Segment Start: Record set
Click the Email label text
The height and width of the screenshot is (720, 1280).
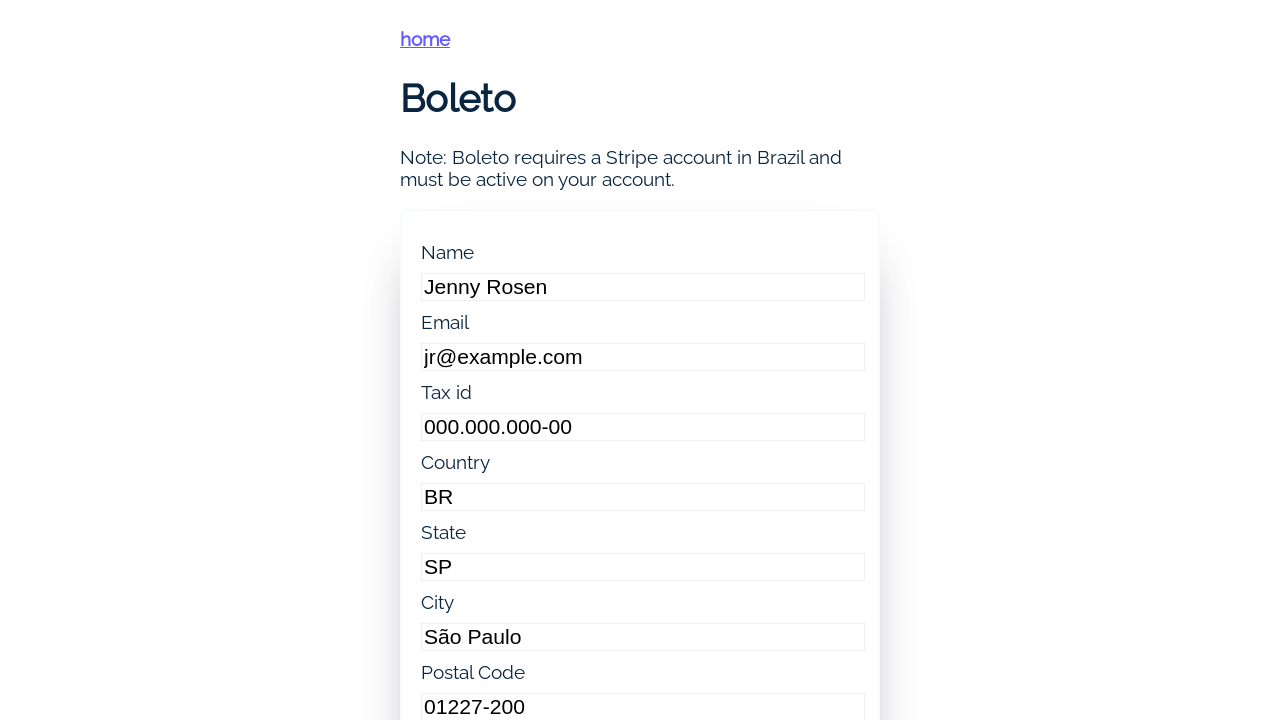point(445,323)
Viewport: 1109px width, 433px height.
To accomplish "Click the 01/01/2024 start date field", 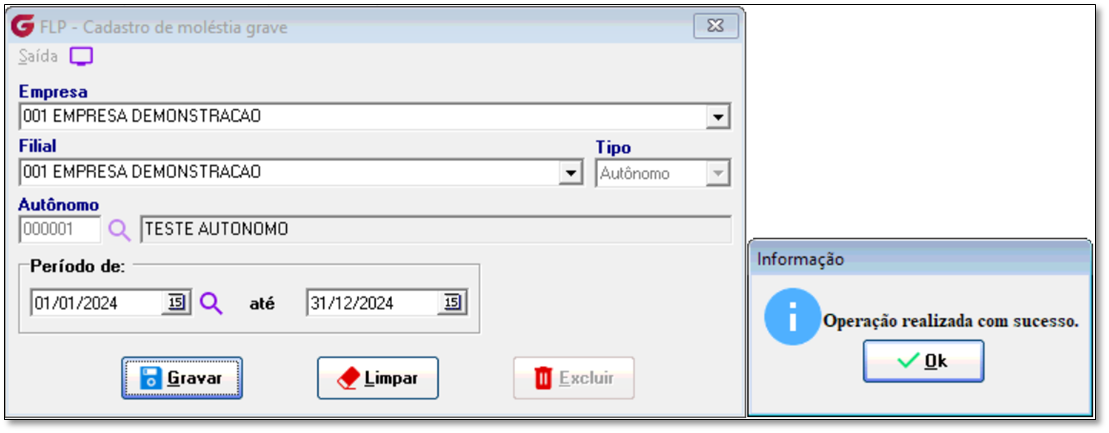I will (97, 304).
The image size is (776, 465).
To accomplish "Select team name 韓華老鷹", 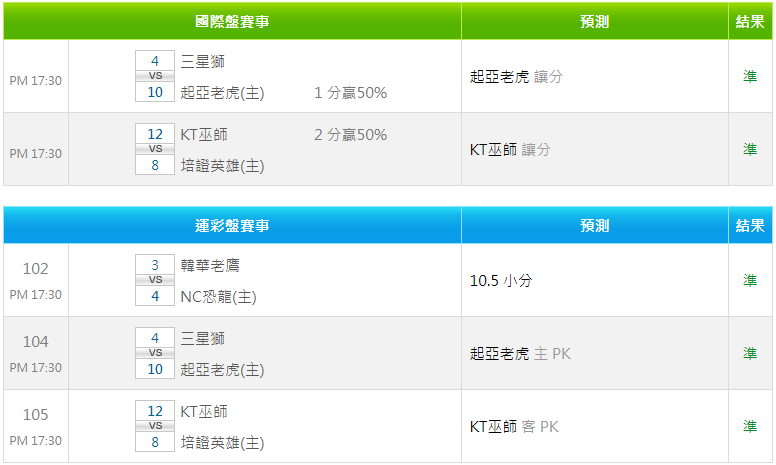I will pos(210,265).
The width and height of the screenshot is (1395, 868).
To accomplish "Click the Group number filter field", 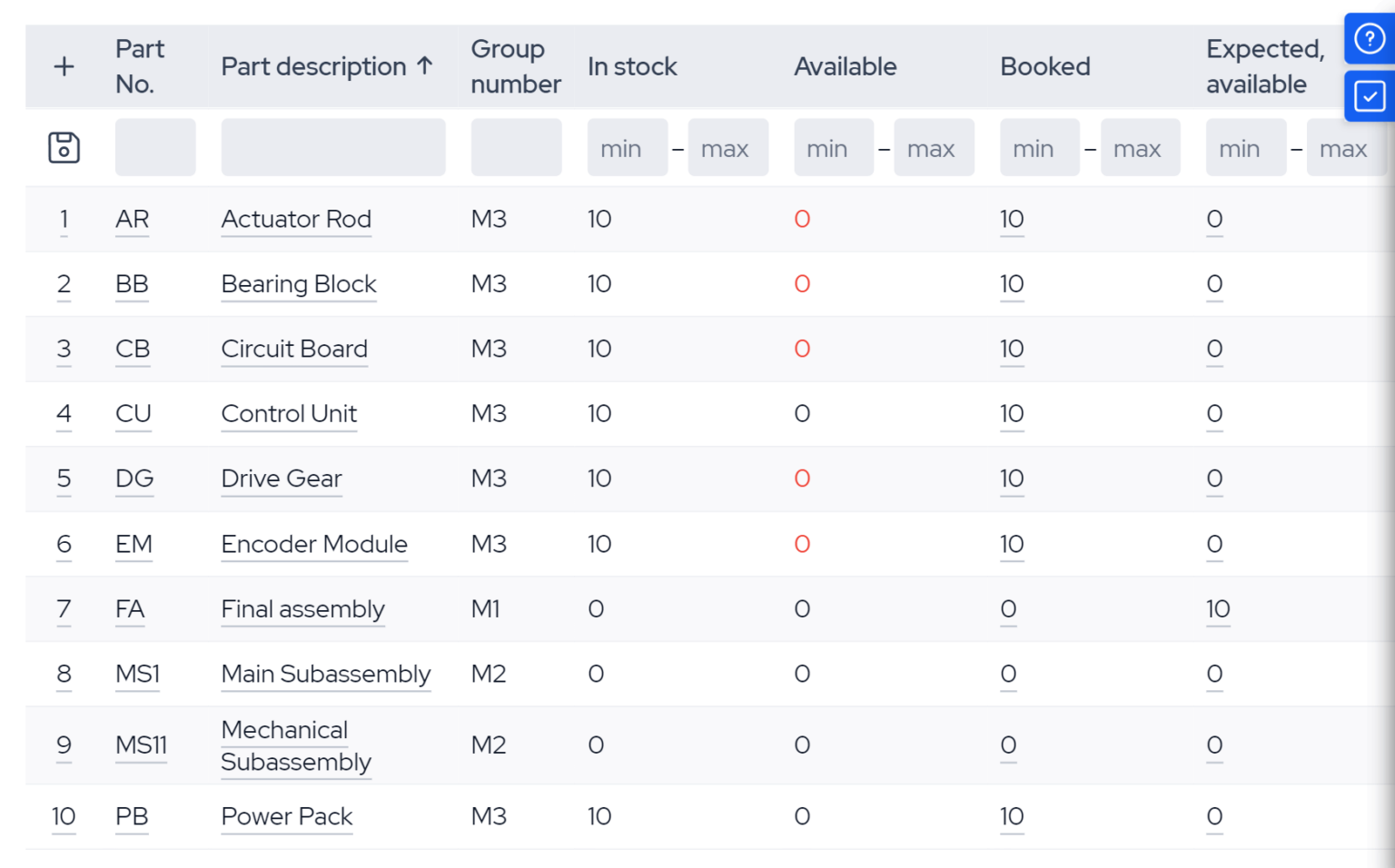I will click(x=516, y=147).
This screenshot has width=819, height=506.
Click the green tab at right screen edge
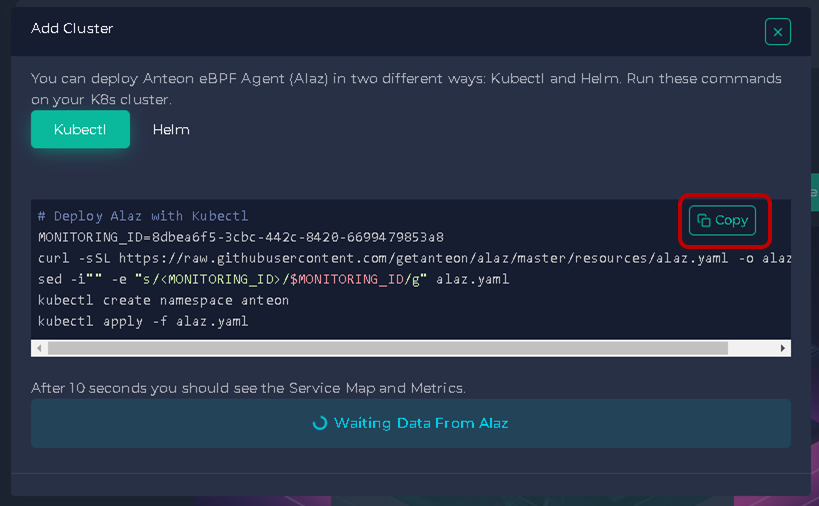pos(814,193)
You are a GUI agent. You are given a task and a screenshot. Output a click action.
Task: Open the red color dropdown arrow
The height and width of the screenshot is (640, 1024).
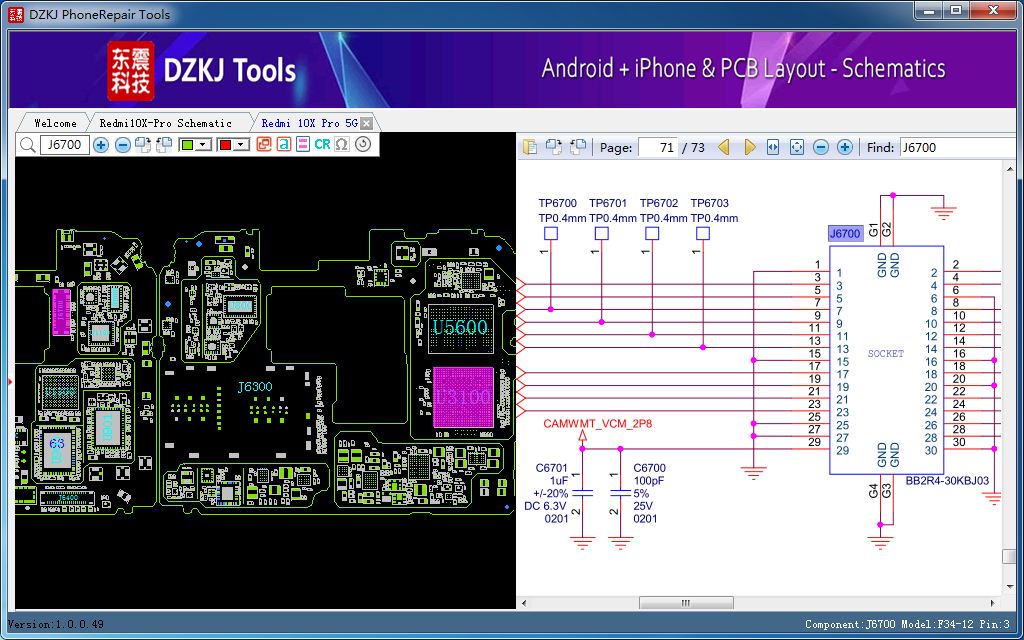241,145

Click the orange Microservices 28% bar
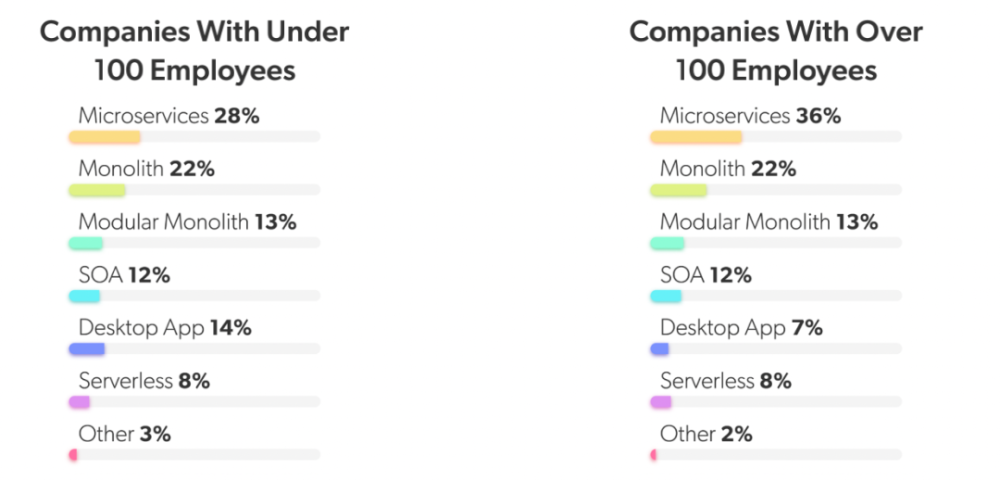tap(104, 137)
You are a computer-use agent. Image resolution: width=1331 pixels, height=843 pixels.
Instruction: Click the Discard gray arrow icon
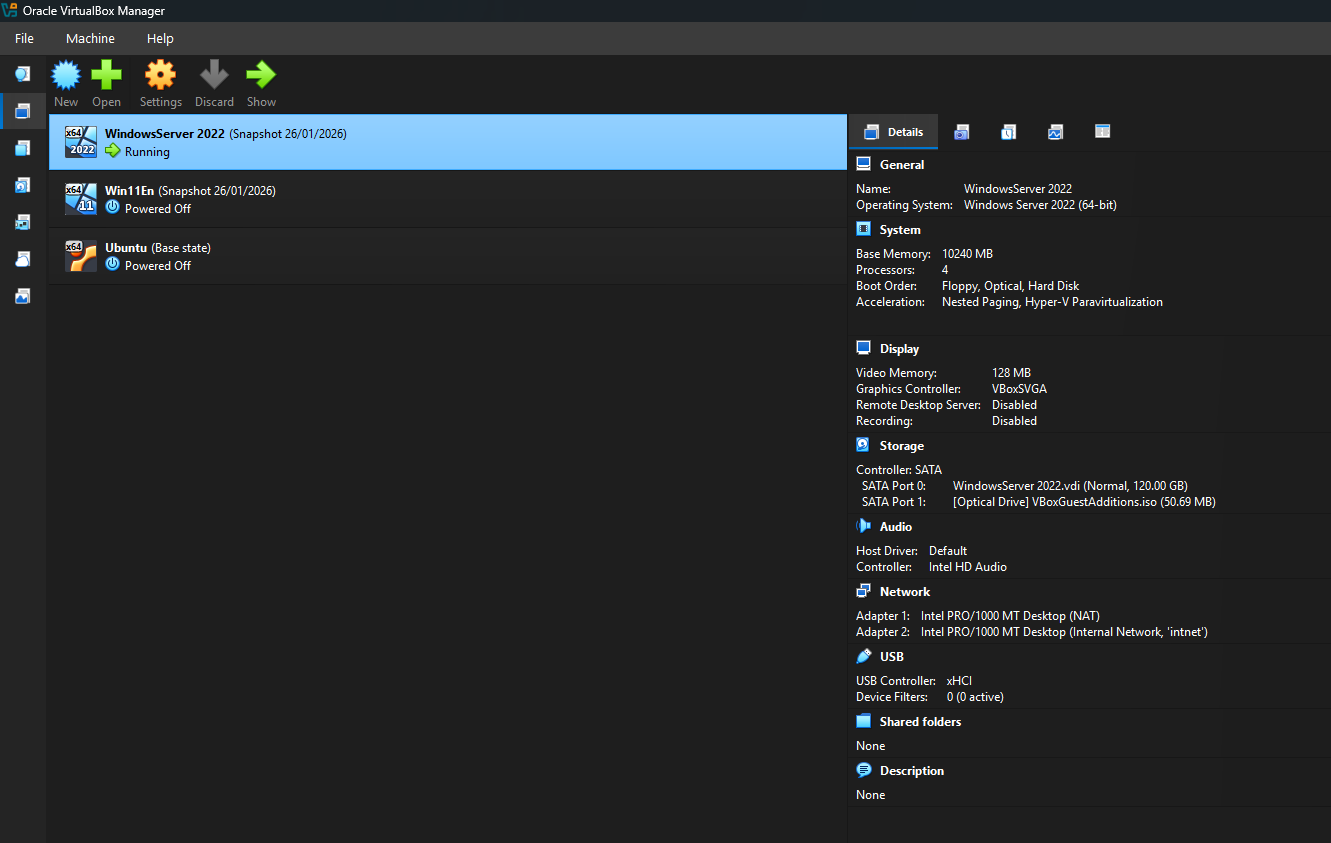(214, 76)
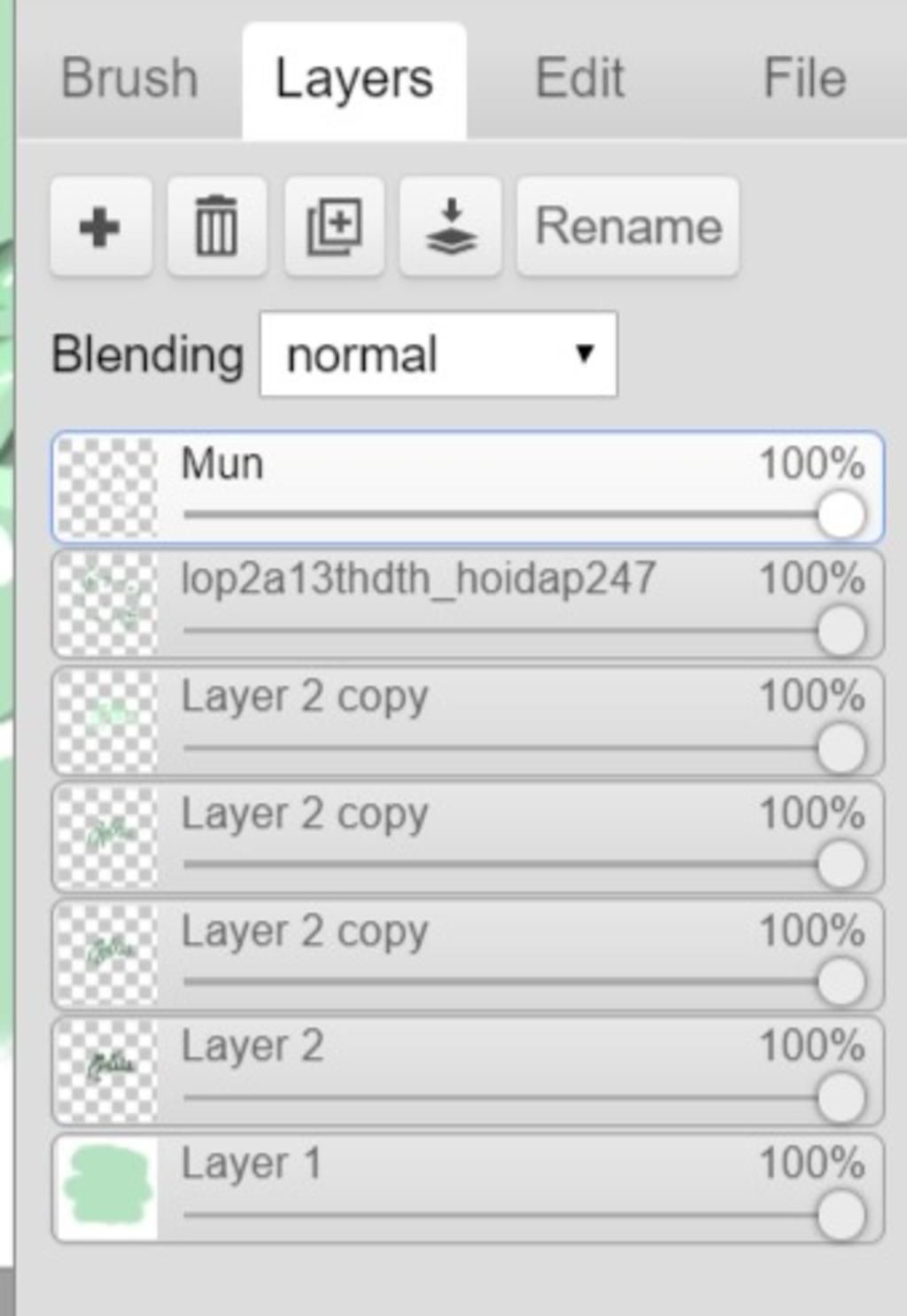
Segment End: Record set
◆ **Brief**:
A word-for-word repeat is expected of the lines from the one with "Click the orange Microservices 28% bar" to the end of the data, both included; pictures are not part of it.

◆ **Task solution**:
Click the orange Microservices 28% bar
tap(104, 137)
You are a computer-use agent. Image resolution: width=1331 pixels, height=843 pixels.
Instruction: Click the Discard gray arrow icon
(214, 76)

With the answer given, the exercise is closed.